João Garcia de Guilhade adotou o mesmo tema, mas conseguiu fazê-lo de forma inusitada, como no exemplo seguinte:

Quantos na gran coita d’amor

eno mundo, qual og’eu ei,

querrian morrer, eu o sei,

o averrian én sabor.

Mais mentr’eu vos vir, mia senhor,

sempre m’eu querria viver,

e atender e atender!

 

Pero já non posso guarir,

ca já cegan os olhos meus

por vos, e non me val i Deus

nen vos; mais por vos non mentir,

enquant’eu vo a, mia senhor, vir,

sempre m’eu querria viver,

e atender e atender!

 

E tenho que fazen mal-sen

quantos d’amor coitados son

de querer sa morte, se non

ouveron nunca d’amor ben

Com’eu faç! E, senhor, por én

sempre m’eu querria viver,

e atender e atender

A diferença entre esta e a cantiga anterior reside, basicamente, no caminho que cada um dos trovadores escolhem diante do impasse amoroso pressuposto pela cortesia. Nesta última, observamos o entusiasmo decorrente de uma visão otimista da paixão, que leva o trovador a optar na realidade por um “viver de amor”. Tudo leva-nos a crer que , se a “coita” se impõe pela vontade de Deus, pela excelência da mulher e pela própria natureza do amor cortês, que prevê a não correspondência amorosa enfatizando a renúncia, diante da inevitável perspectiva de um padecer sem fim, o poeta opta por outro destino, senão a loucura e a morte. Este amante, embora conheça a dimensão da “coita” e compreenda que muitos por isso morram, prefere “esperar e esperar”, enquanto a sua dama puder ver. Em outras palavras, o serviço prestado à senhor, a vassalagem amorosa, não lhe proporcionam desespero. Pelo contrário, do simples fato de a poder ver, o trovador engendra um contentamento tal, que o leva a valorizar a vida, com a qual poderá continuar servindo, e não a morte. Natália Correia considera, inclusive, que as 54 composições desse autor, englobando os três gêneros da lírica medieval, exteriorizam “uma vivência que exalta o corpo, valorizando o poder criador da sensualidade”, constituindo “no enquadramento dos desmaiados amores trovadorescos, uma hipérbole libertina, uma voz bocagiana destoando genialmente na catedral dos amores góticos” (CORREIA, 1978, p.123)

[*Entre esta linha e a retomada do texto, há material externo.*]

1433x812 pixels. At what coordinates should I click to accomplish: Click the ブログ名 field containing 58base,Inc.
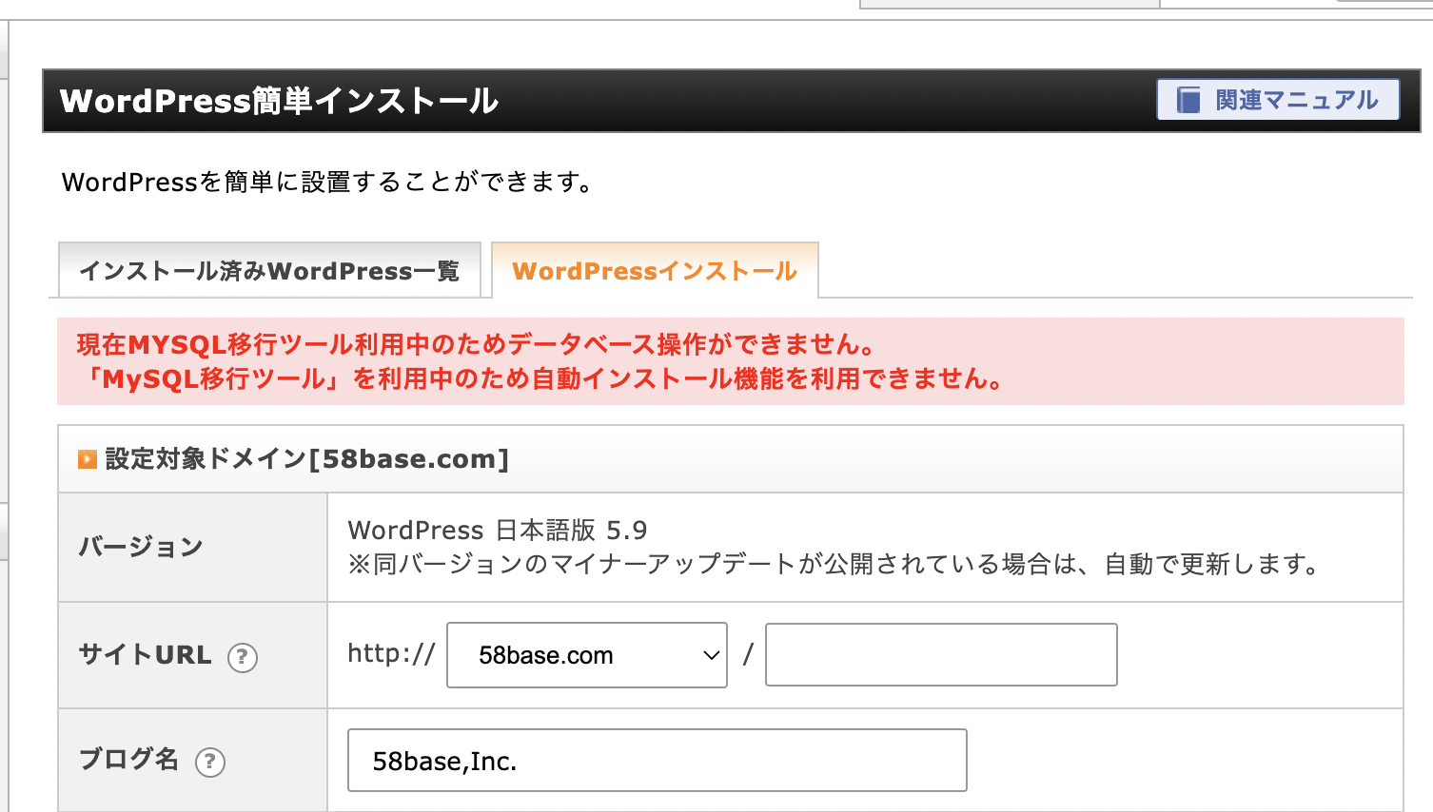[x=657, y=761]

Concluindo, temos a certeza de que, cada vez que nos debruçamos sobre as cantigas de amor e as insólitas regras do código do amor cortês, mais nos impressiona a grandeza e a importância literária dessa produção, única na cultura ocidental. Nem poderia ser de outra forma, pois na Península Ibérica essa poesia constitui, oficialmente, a primeira manifestação lírica que focaliza o amor, fonte inesgotável de inspiração , um mistério indecifrável e incompreensível até mesmo para nós, às portas do século XXI.

BIBLIOGRAFIA

CORREIA, Natália (org.). Cantares dos trovadores galego-portugueses. 2ª ed. Seleção, introdução, notas e adaptação de Natália Correia. Lisboa : Estampa, 1978.

DUBY, Georges. As três ordens ou o imaginário do feudalismo. 2ª ed. Lisboa : Estampa, 1994.

MOISÉS, Massaud. A literatura portuguesa. 24ª ed. São Paulo: Pensamento, 1988.

MONGELLI, Lênia Márcia de Medeiros et alii. A literatura portuguesa em perspectiva. Vol. 1. São Paulo: Atlas, 1992.

PLATÃO. O Banquete ou do Amor. 2ª ed. São Paulo : Difel, 1970.

SILVEIRA, Jorge Fernandes da (coord.). Antologia da poesia portuguesa – Linhas Mestras. Rio de Janeiro : UFRJ, [s.d.], tomo I.